Task prompt:
In the entries that follow, the first line to write out is the one containing "This screenshot has height=800, width=1048.", and the last is the one containing "You are a computer-use agent. This". Reproduce that stretch exactly, with nothing before or after it.

=== Task data ===

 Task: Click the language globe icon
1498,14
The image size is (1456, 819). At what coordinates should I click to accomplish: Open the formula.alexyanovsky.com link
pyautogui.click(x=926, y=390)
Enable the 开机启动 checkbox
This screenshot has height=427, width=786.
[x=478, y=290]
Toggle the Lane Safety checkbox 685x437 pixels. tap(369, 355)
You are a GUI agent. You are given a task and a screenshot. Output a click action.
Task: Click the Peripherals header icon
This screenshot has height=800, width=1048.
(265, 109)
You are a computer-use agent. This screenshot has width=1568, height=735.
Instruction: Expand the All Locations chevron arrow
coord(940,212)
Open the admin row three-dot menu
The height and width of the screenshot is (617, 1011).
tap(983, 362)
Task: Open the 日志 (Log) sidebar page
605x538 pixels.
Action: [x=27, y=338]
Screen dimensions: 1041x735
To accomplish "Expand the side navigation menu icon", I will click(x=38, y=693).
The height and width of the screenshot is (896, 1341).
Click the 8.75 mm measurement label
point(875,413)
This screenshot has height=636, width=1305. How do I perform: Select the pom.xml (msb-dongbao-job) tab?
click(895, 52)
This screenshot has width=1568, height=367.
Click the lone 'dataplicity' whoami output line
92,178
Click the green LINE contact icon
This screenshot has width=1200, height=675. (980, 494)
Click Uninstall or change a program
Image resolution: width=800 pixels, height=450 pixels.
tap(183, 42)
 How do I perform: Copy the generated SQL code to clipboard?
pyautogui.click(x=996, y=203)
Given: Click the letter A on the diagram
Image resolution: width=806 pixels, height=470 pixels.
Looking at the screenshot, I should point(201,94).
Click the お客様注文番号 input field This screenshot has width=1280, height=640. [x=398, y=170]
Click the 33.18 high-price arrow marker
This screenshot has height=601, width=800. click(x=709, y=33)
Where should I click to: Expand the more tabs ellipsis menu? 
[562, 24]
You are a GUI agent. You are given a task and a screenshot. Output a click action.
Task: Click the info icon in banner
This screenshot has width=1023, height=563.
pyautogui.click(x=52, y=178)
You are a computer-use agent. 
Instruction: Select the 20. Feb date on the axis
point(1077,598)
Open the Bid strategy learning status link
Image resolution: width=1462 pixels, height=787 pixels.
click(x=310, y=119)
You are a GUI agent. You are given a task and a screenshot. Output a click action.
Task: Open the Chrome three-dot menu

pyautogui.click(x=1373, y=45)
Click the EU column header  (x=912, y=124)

===

Written reply:
This screenshot has height=800, width=1048.
(265, 109)
You are a computer-use agent. This screenshot has width=1568, height=735.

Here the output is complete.